- PROBLEM DESCRIPTION
Reproduce the items below word for word, leaving out the pictures.

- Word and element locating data
+-------+

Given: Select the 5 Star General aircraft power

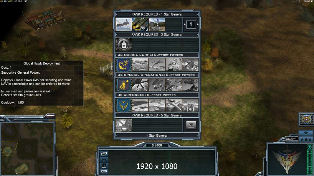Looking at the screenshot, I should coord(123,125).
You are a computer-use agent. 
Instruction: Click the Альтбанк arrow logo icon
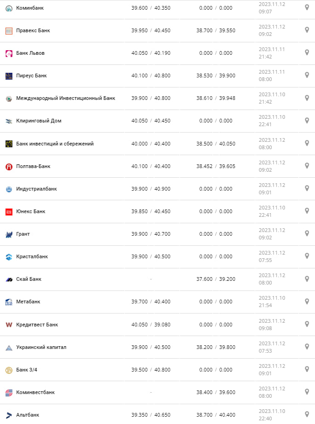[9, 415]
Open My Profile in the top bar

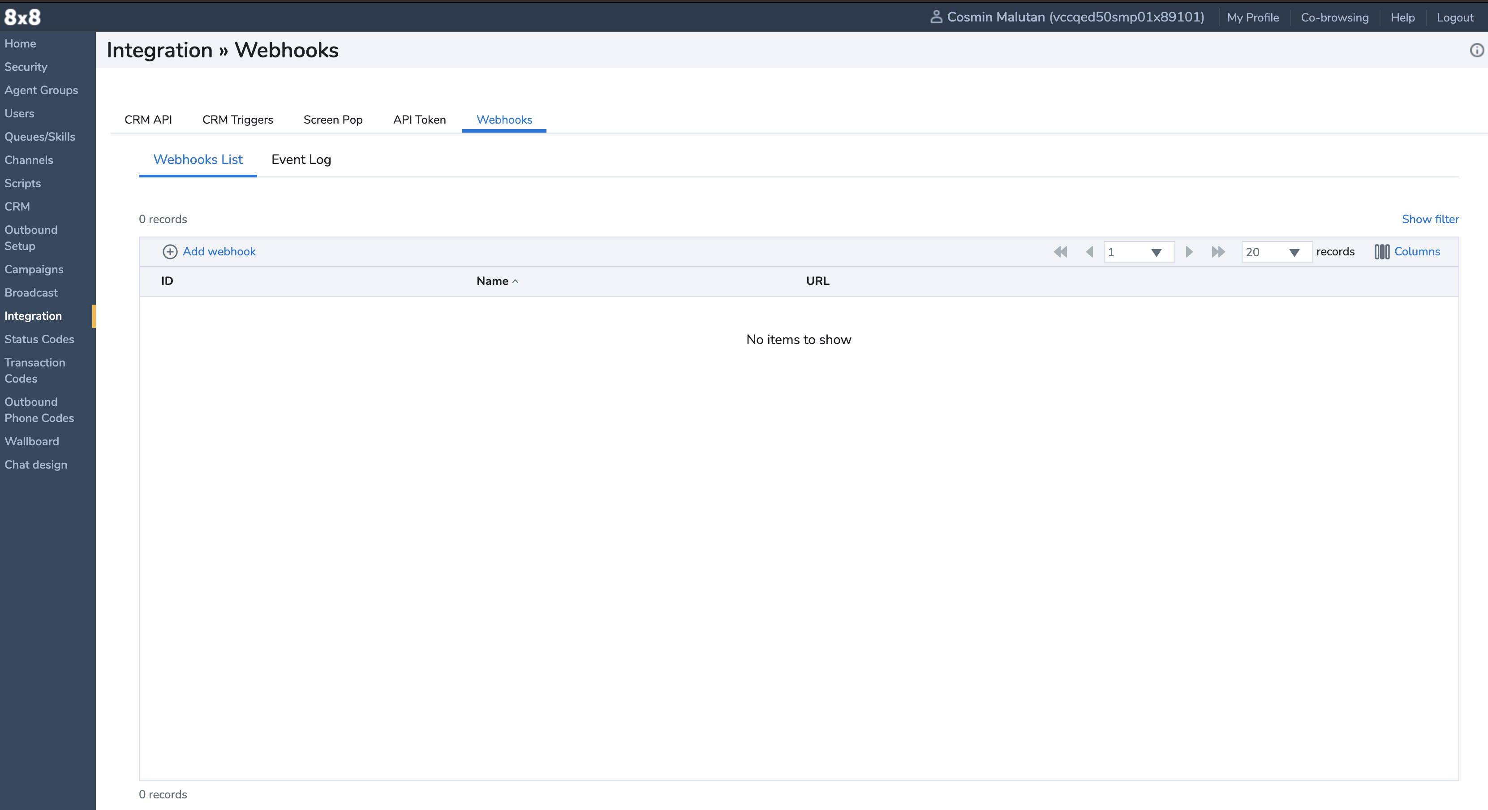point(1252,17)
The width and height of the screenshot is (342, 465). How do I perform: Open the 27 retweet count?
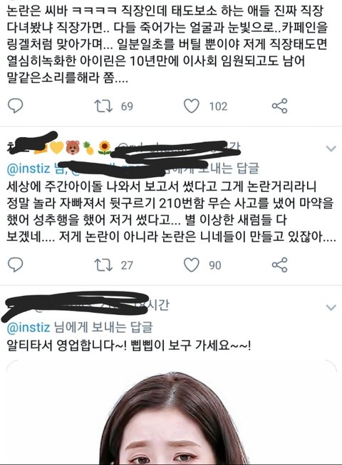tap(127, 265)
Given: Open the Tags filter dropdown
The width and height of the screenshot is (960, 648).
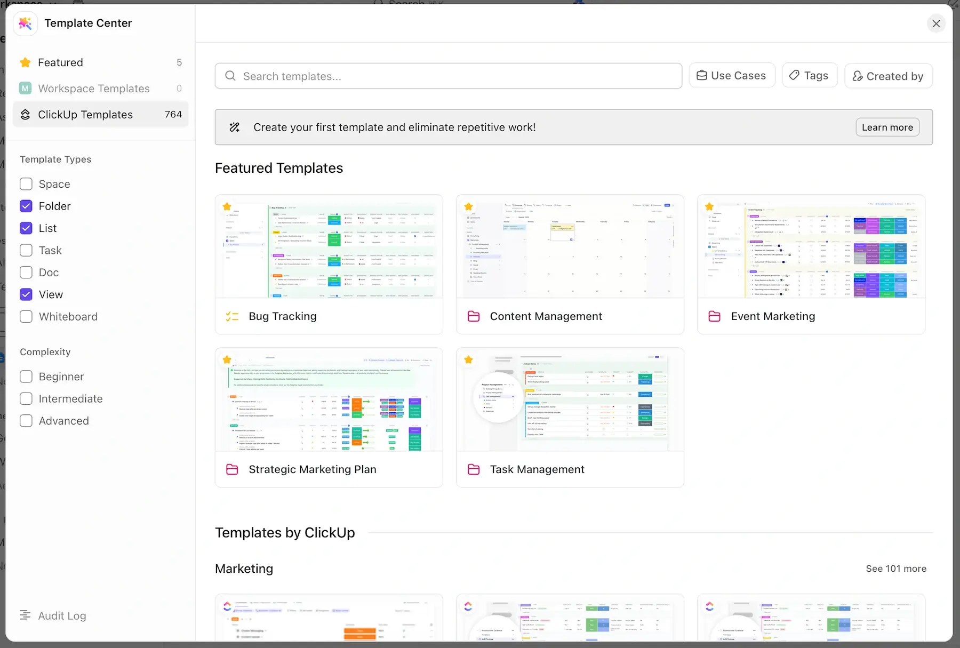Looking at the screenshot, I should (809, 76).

+-------+

- FULL ANSWER
Given: Select the 5 Star General aircraft power

Looking at the screenshot, I should coord(123,125).
You are a computer-use agent. 
Instruction: Click the Альтбанк arrow logo icon
[9, 415]
Open My Profile in the top bar

point(1252,17)
The width and height of the screenshot is (342, 465). How do I perform: Open the 27 retweet count?
tap(127, 265)
Given: Open the Tags filter dropdown
The width and height of the screenshot is (960, 648).
Looking at the screenshot, I should (809, 76).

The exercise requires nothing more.